La Virgen Santísima combatió los duros combates de la fe: vivió de esperanza, de fe, de abandono en Dios, sufrió la soledad, el desprecio de su Hijo; y todo con la mirada puesta en Dios; esas fueron las joyas de su corona; ese fue su ejemplo para nosotros.

La Iglesia nació contigo, bajo tu amparo, tú protegiste con tu fe, con tu esperanza y con tu amor a la Iglesia naciente, débil y asustada. Te pedimos que nos protejas a nosotros, que tenemos miedo, que también sufrimos la soledad y el silencio de Dios en nuestras vidas.

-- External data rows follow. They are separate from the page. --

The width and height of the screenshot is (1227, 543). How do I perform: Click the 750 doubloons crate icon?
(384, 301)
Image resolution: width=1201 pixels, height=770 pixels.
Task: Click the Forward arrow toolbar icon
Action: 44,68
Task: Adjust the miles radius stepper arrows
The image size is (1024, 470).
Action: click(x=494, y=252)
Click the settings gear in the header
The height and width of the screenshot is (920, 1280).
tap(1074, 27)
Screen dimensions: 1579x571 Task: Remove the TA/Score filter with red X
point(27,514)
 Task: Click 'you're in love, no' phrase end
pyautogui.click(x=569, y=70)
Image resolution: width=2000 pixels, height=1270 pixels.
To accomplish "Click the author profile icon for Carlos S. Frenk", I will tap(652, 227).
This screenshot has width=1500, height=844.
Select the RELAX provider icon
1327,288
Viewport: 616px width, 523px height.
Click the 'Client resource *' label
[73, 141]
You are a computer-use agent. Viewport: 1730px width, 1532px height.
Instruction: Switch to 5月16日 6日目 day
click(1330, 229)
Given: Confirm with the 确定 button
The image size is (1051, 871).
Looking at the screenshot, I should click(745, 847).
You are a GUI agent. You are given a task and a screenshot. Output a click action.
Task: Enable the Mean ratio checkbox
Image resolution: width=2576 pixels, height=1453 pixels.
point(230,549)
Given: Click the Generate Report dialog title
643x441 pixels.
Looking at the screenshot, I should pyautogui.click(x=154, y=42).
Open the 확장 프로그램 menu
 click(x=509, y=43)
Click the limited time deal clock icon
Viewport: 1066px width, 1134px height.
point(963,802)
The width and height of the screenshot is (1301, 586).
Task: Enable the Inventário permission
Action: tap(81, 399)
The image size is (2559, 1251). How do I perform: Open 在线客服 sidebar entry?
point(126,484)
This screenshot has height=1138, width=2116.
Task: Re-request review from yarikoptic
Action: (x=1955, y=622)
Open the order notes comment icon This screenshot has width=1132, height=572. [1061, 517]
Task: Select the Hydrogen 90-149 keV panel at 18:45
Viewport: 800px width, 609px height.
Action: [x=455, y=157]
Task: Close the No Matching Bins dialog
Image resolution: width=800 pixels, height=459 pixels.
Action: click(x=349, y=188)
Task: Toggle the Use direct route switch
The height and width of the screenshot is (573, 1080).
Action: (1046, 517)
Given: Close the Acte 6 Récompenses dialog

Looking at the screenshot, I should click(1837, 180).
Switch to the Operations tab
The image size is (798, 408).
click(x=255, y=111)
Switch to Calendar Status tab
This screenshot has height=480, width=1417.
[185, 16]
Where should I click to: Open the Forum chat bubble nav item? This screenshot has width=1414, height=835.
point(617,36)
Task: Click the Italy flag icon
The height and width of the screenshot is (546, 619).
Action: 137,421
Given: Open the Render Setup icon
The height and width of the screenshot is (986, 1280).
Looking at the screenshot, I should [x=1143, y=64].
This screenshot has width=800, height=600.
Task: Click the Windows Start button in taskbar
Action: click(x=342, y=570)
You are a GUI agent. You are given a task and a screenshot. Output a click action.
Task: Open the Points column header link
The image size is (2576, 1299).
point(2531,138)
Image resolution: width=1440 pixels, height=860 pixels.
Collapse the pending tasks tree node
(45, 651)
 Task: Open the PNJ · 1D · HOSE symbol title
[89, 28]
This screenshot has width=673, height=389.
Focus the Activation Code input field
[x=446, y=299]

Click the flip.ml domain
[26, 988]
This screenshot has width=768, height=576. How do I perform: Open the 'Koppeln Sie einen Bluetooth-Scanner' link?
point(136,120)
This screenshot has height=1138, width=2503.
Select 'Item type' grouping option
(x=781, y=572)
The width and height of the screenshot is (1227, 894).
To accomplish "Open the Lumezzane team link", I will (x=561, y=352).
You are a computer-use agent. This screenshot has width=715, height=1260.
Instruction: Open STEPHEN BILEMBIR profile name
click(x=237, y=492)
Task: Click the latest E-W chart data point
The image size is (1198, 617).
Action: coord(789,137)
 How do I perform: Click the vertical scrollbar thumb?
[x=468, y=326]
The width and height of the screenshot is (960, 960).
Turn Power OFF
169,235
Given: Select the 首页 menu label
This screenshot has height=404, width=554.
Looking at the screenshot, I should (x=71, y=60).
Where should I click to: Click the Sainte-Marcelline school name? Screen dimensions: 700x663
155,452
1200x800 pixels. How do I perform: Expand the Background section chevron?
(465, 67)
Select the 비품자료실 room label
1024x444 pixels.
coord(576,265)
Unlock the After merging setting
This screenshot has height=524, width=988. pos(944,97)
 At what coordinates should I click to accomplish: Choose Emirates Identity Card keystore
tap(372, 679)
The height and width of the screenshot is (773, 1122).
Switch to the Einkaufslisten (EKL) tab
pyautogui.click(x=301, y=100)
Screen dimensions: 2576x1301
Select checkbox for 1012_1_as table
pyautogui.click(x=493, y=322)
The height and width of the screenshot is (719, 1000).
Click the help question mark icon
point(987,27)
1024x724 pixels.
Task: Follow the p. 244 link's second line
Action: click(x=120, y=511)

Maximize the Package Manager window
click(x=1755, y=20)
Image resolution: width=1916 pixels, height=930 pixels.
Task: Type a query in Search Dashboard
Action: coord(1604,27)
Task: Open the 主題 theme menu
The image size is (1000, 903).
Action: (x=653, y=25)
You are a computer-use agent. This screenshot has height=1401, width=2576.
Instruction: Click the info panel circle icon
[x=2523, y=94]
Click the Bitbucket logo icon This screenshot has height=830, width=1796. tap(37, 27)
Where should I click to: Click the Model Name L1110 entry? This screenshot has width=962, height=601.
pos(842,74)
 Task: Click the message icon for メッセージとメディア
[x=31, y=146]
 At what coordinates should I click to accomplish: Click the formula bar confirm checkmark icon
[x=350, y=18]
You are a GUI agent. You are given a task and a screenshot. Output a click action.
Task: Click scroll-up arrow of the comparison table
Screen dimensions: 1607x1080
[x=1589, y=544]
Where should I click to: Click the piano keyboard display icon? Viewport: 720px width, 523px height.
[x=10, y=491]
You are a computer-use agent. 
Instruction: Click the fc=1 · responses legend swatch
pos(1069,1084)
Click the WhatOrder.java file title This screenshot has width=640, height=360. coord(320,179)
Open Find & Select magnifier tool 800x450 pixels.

Estos días de encuentro contigo, Señor de la mano de tu Madre, terminan con una oración termina con una oración:

“Yo te doy mi vida, mi corazón, mi ser todo entero, haz de mí lo que quieras, pero déjame vivir en tu corazón de Madre para que ahí se caldee el mío y pueda yo calentar a las almas que se acerquen a mí. Que todos te conozcan y te amen y se acerquen a tu Hijo Jxto. Es la única recompensa que quiero.

Me quedo con María a la espera de la resurrección y junto a ella me dispongo a vivir esa inmensa alegría. Espero serenamente el momento de la resurrección. Amén.”